The court arrived at this conclusion after determining that a court's role under FIRREA is limited to determining whether the statutory grounds existed for a seizure. The 10th Circuit concluded that, under FIRREA, the statutory grounds exist if in the Director's "opinion" they exist. The court went on to apply a dictionary definition of opinion: "a belief held with confidence, not substantiated by direct proof or knowledge."

The appeal became settled precedent for the post-seizure scope of judicial review for federally insured banks and thrifts after the United States Supreme Court declined to review the case.

In addition to losing on appeal before the 10th Circuit, Franklin's shareholders were denied hearings as a matter of law for their claims to recover the value of their holdings on either Takings (Claims Court and Federal Circuit) or Tort (District and 10th Circuit), a fact which raises questions to this day about the lack of due process in Franklin's case. At one point, in an effort to put an end to the shareholders' legal challenges, the RTC/FDIC brought claims for over $200 million against FSA shareholders, directors and officers. But, following a jury trial, the government lost on all 19 separate claims that the Federal District Court Judge had not dismissed as a matter of law. The FDIC, from FSA assets, then paid the defendants $3.5 million to reimburse them for their counsel fees and expenses.

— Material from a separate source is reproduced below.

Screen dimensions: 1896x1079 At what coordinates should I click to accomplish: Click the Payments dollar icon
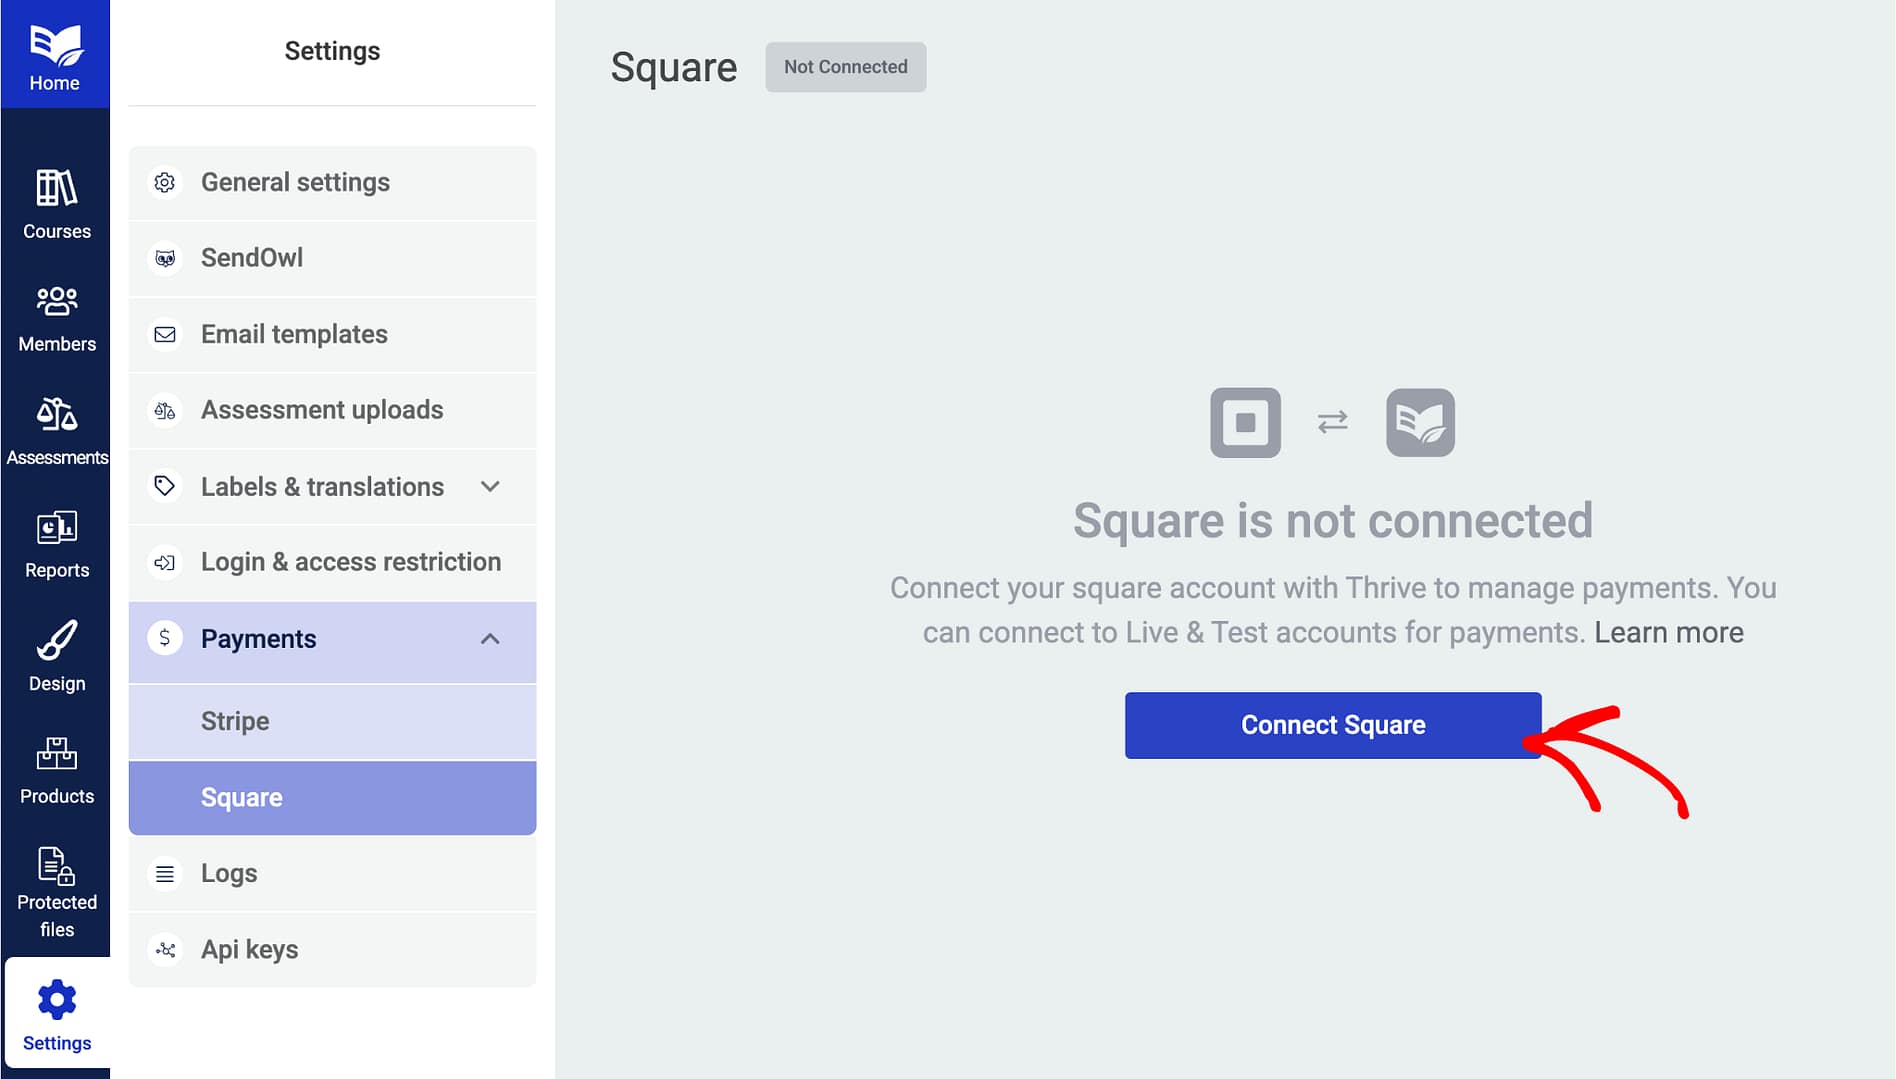click(x=165, y=638)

In 1993, Federal Bankruptcy Judge John Flannagan ruled (Finding of Fact Number 80 in the Bankruptcy Court's opinion in In re Franklin Savings Corp., 159 B.R. 9, 25 (Bankr.D.Kan. 1993): “As of January 1, 1990, FSA capital, according to generally accepted accounting principles, was $388,519,213.” He also noted: "FSC has urged the Court to accept the factual findings Judge Saffels made in Franklin Sav. v. Office of Thrift Supervision, 742 F.Supp. 1089 (D.Kan.1990), as legally binding factual findings in this case. This Court finds it unnecessary to address that request since it has made its own independent findings of fact based on the evidence presented on the record made here."

In 2004, Federal Bankruptcy Court Judge John Lungstrum, in his opinion granting summary judgment in favor of FSC on its objection to the OTS claim in FSC v. OTC, 303 B.R. 488 (D.Kan. 2004), concluded: “It is undisputed that a capital deficiency did not exist.”

Ultimately, in December 2011 bankruptcy court proceedings, the FDIC agreed that in seizing Franklin the OTS had taken over a solvent and fully capital compliant institution (Stipulation Dkt. #1628 filed 12/21/2011, ¶ 4, p. 2 [At the time of the appointment of the Conservator, FSA had a GAAP net worth of $388,519,213.]).